Menanggapi peristiwa Dinoyo 1 Juli 2018 lalu, mahasiswa Papua yang diusir dan mengakibatkan bentrok antara warga Dinoyo, Malang dengan mahasiswa Papua, banyak media memberikan opini publik yang mengkait-kan perstiwa tersebut dengan organisasi Papua merdeka (OPM) sebagai sarana pembenaran atas aksi masyarakat terhadap mahasiswa Papua.
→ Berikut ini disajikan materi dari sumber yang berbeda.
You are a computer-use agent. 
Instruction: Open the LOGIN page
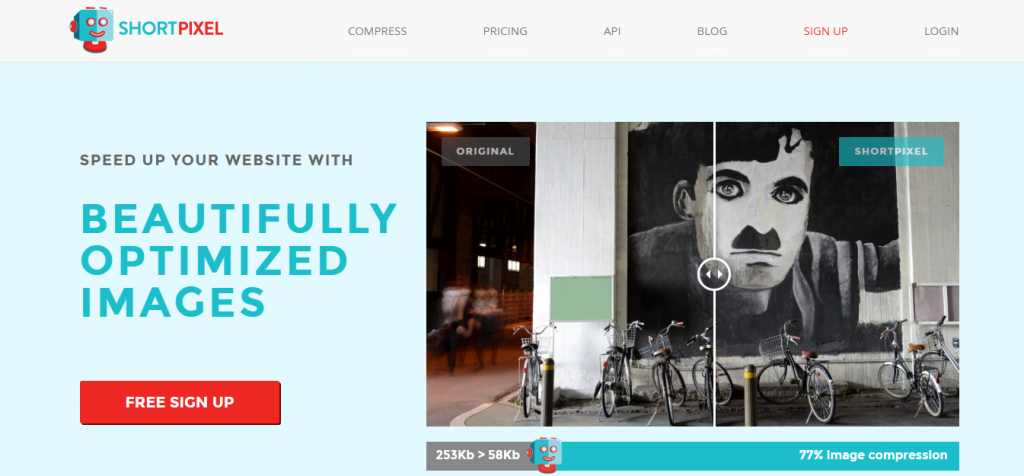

Salah satu isu yang patut memperoleh perhatian bangsa Indonesia sekarang ini adalah pendidikan berwawasan kebangsaan. Boleh jadi isu ini terasa klise karena ketika negara masih menjadi “proyek politik”-nya para kaum elite yang berkepentingan atas ego masing-masing, maka wawasan kebangsaan disosialisasikan secara indoktrinatif yang tujuan utamanya mengkooptasi masyarakat demi pelestarian dan kemapanan kekuasaan.

Akan tetapi kalau kita mencermati perkembangan situasi di tanah air yang penuh diwarnai dengan hiruk-pikuk politik dan ancaman disintegrasi bangsa, agaknya isu tersebut terasa urgensinya.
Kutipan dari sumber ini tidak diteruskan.